A l'heure présente, l'usine fonctionne normalement. Le travail se fait toujours à la main, comme à la Rochère. On fabrique de la gobeleterie et des services de table pour l'exportation. Les commandes viennent nombreuses d'Angleterre et d'Amérique du sud. L'énergie et l'intelligence de Mme Didot ont ressuscité la verrerie séculaire, pain quotidien des habitants de ce vallon. Son dévouement a retenu et attaché son personnel à l'entreprise. Clairey résistera, espérons-le aux courants malfaisants où nous entraîne le drame social si complexe de notre époque, tout en s'adaptant aux exigences de l'industrie moderne.
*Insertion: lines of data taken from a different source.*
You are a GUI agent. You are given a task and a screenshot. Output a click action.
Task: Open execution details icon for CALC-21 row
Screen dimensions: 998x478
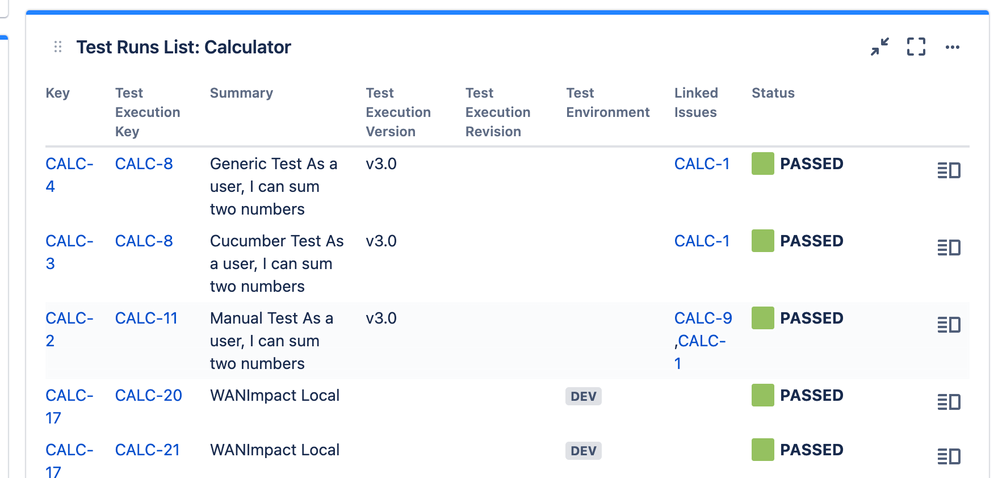948,456
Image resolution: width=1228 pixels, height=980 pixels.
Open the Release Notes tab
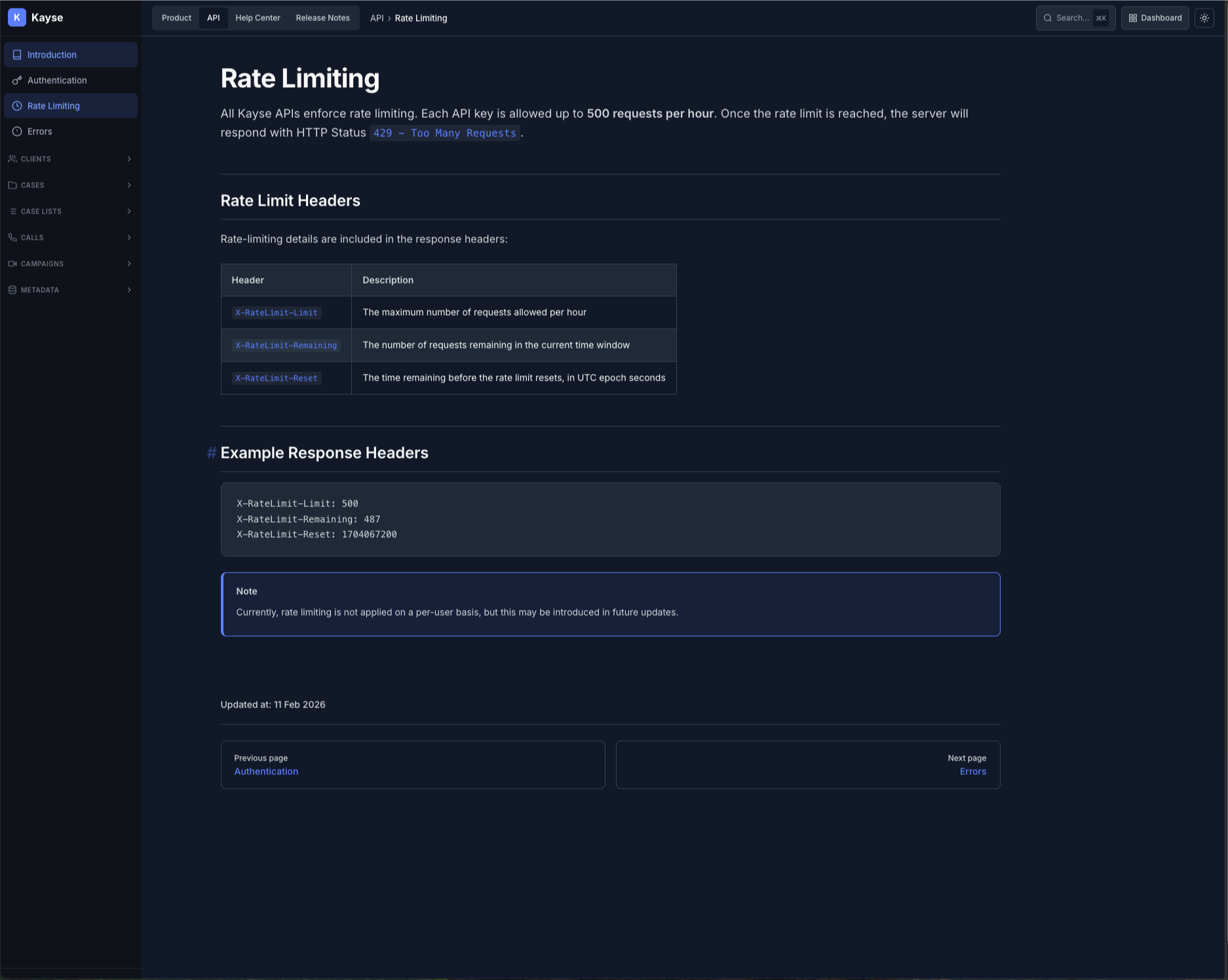pyautogui.click(x=322, y=18)
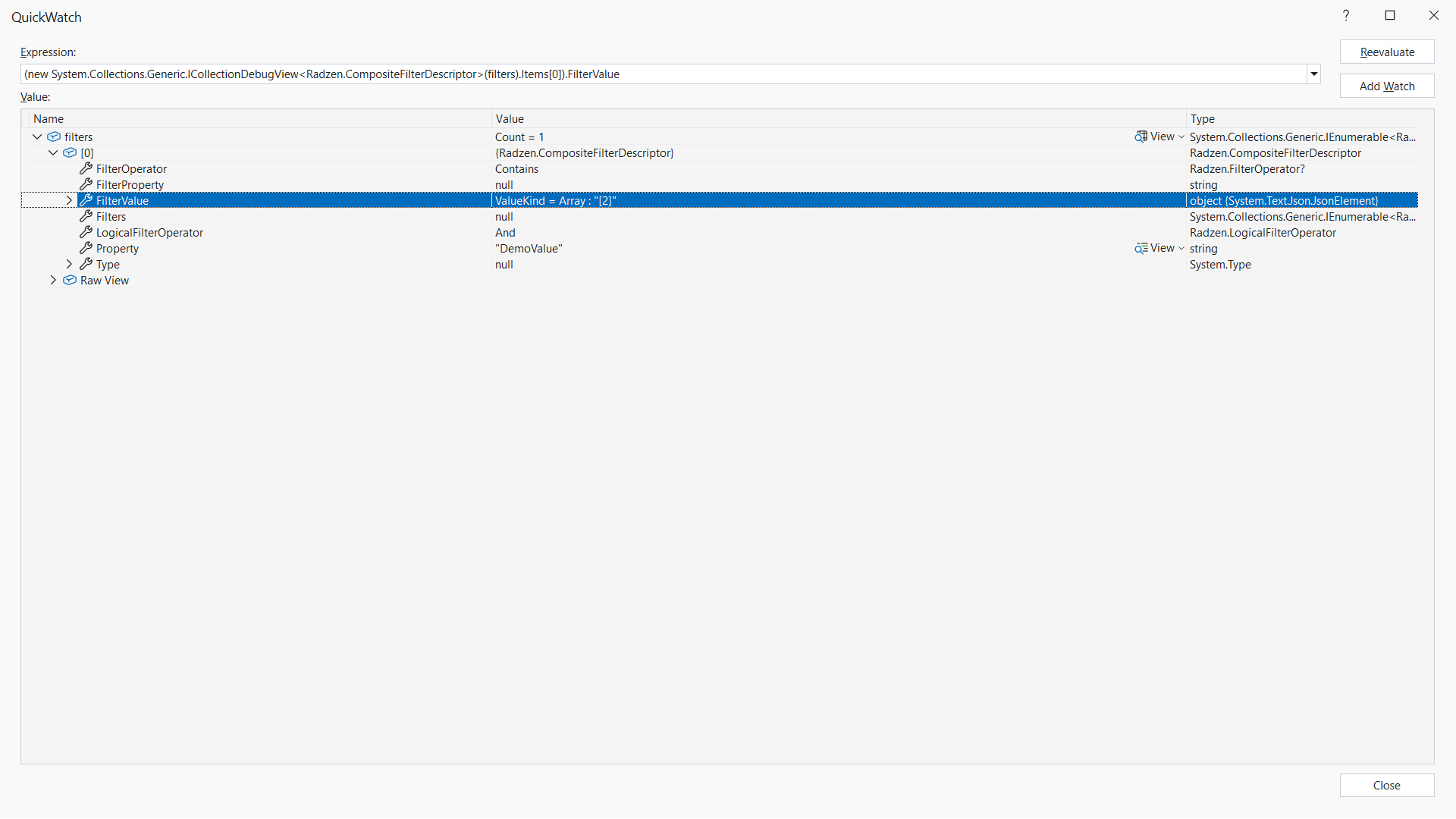Expand the Type property node

(x=69, y=264)
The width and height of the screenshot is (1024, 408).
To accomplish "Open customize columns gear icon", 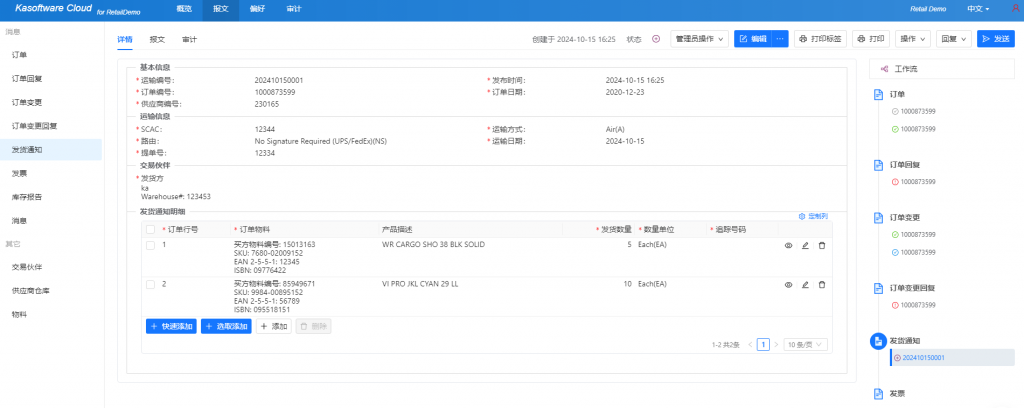I will click(802, 216).
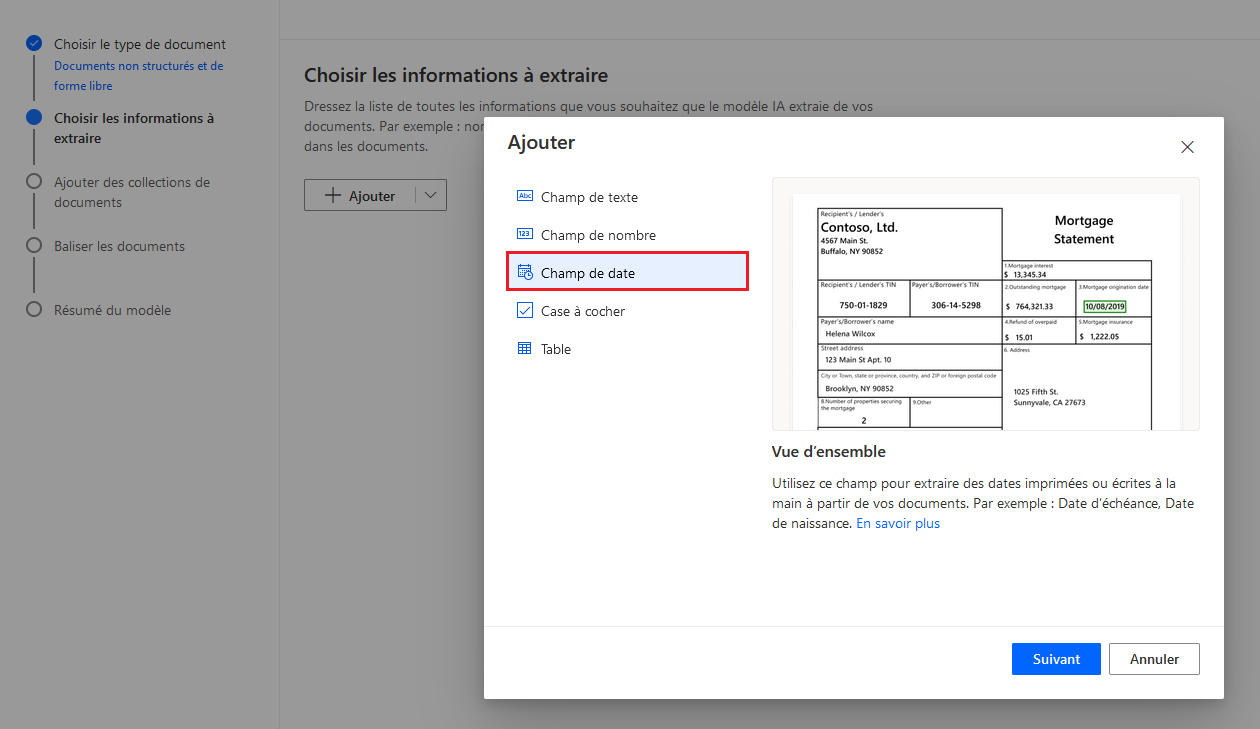Click the date field calendar icon
Image resolution: width=1260 pixels, height=729 pixels.
coord(525,273)
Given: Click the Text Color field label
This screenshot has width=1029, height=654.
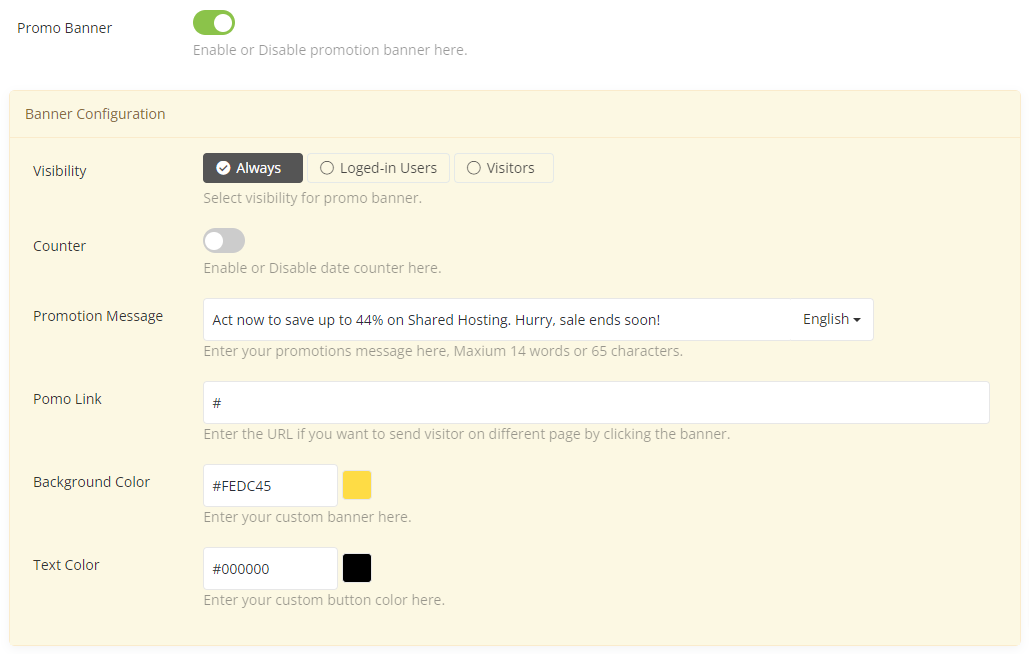Looking at the screenshot, I should click(x=66, y=565).
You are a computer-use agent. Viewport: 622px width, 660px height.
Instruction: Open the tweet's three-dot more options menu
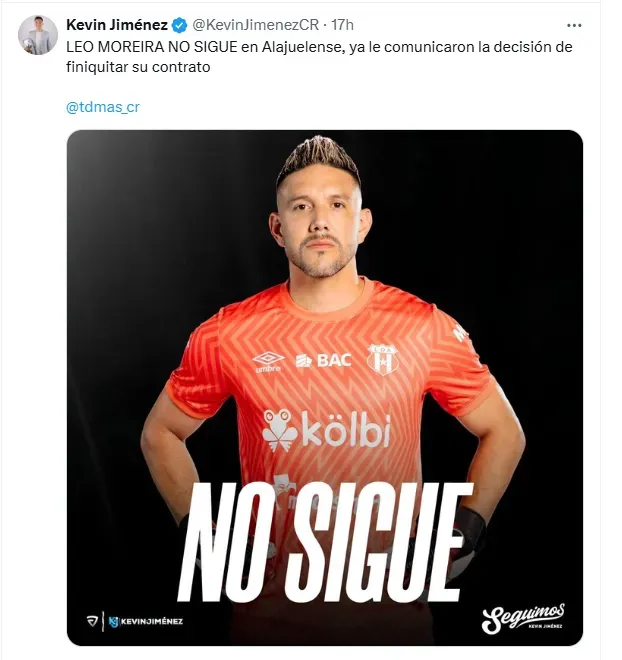(574, 26)
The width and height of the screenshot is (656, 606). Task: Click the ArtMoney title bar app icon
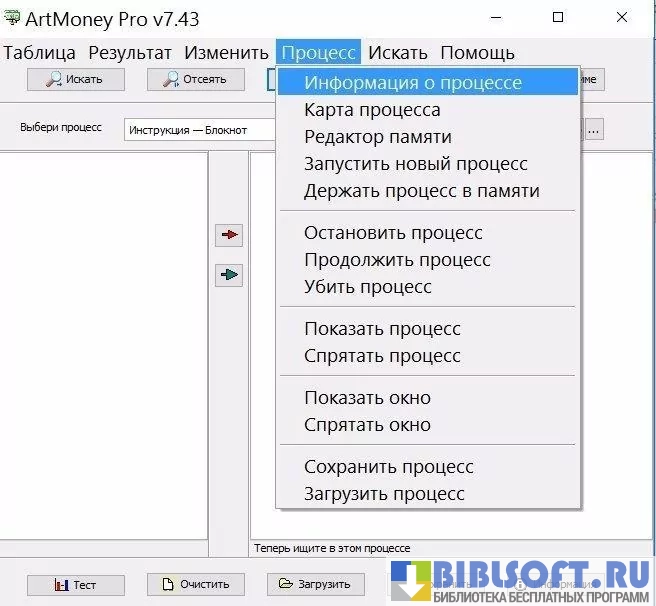tap(12, 18)
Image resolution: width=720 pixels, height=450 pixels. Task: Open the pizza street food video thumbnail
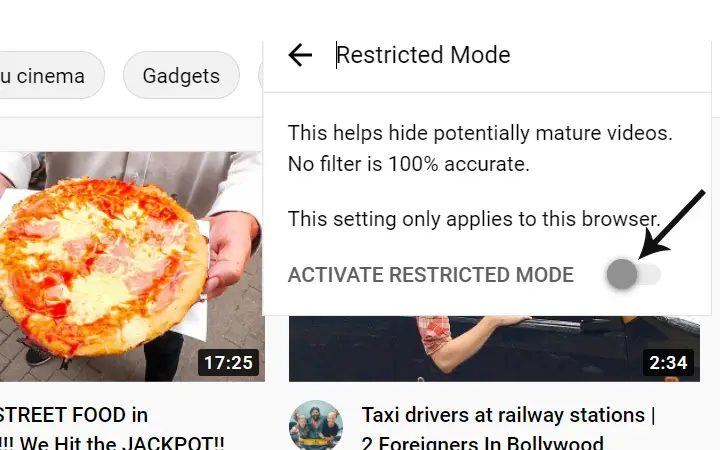tap(132, 266)
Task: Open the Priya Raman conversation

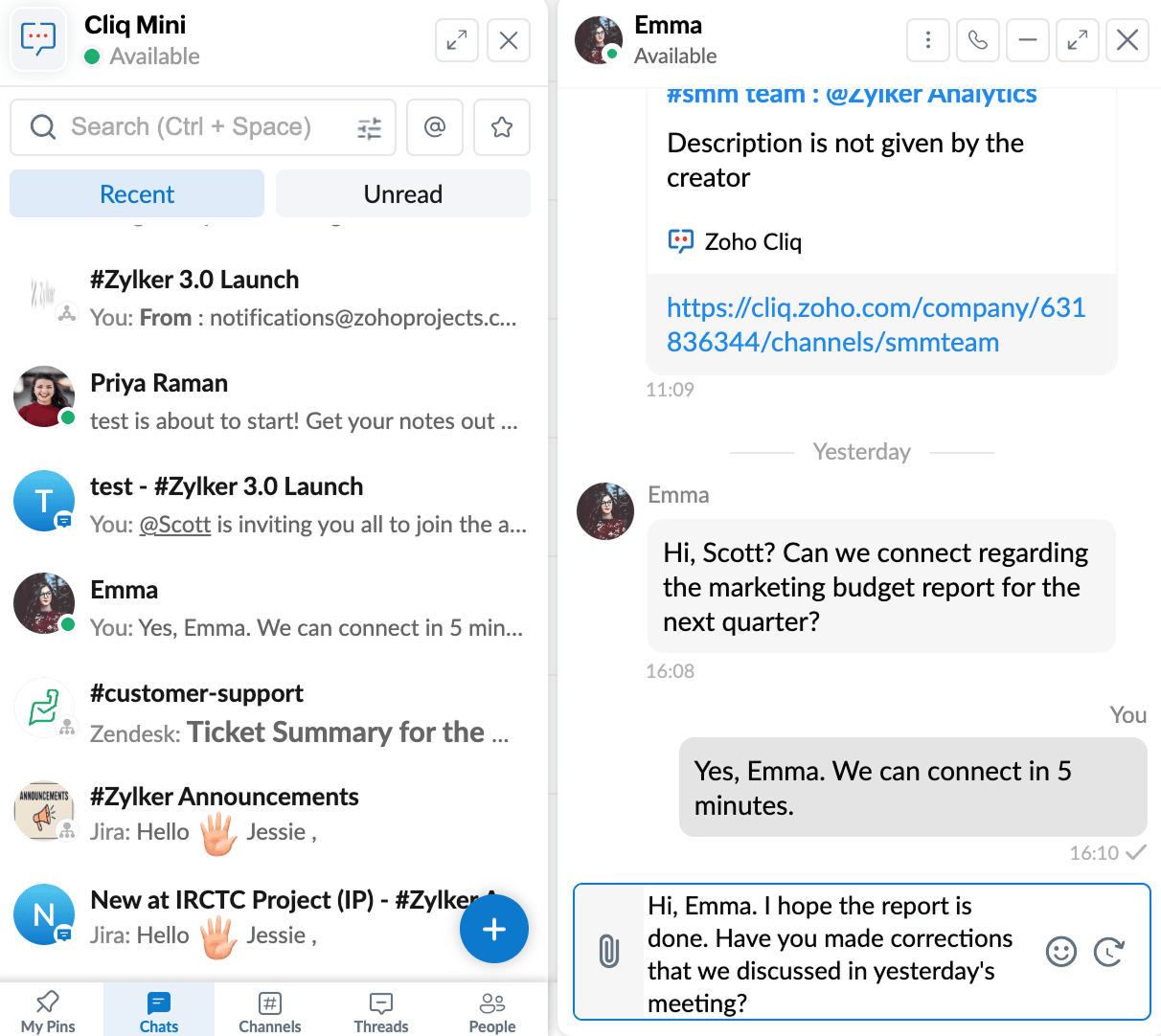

C'est ainsi qu'on envisage actuellement le chauffage des fours au mazout. Combustible dont le transport serait beaucoup moins onéreux que celui du charbon, étant donné la distance où l'usine se trouve de la gare de Darney.

Par ailleurs, le travail à la main tend à diminuer de plus en plus. Le machinisme s'est beaucoup perfectionné sans que le nombre des ouvriers diminue, le rendement augmente de façon considérable. Mme Didot envisage donc, dans un délai assez court, la modernisation complète de l'usine, pour que son industrie lutte à armes égales avec les autres verreries.

Ces détails, sur l'existence de Clairey, au cours de ces dernières années, sont dues à l'obligeance du commandant H. Klipffel.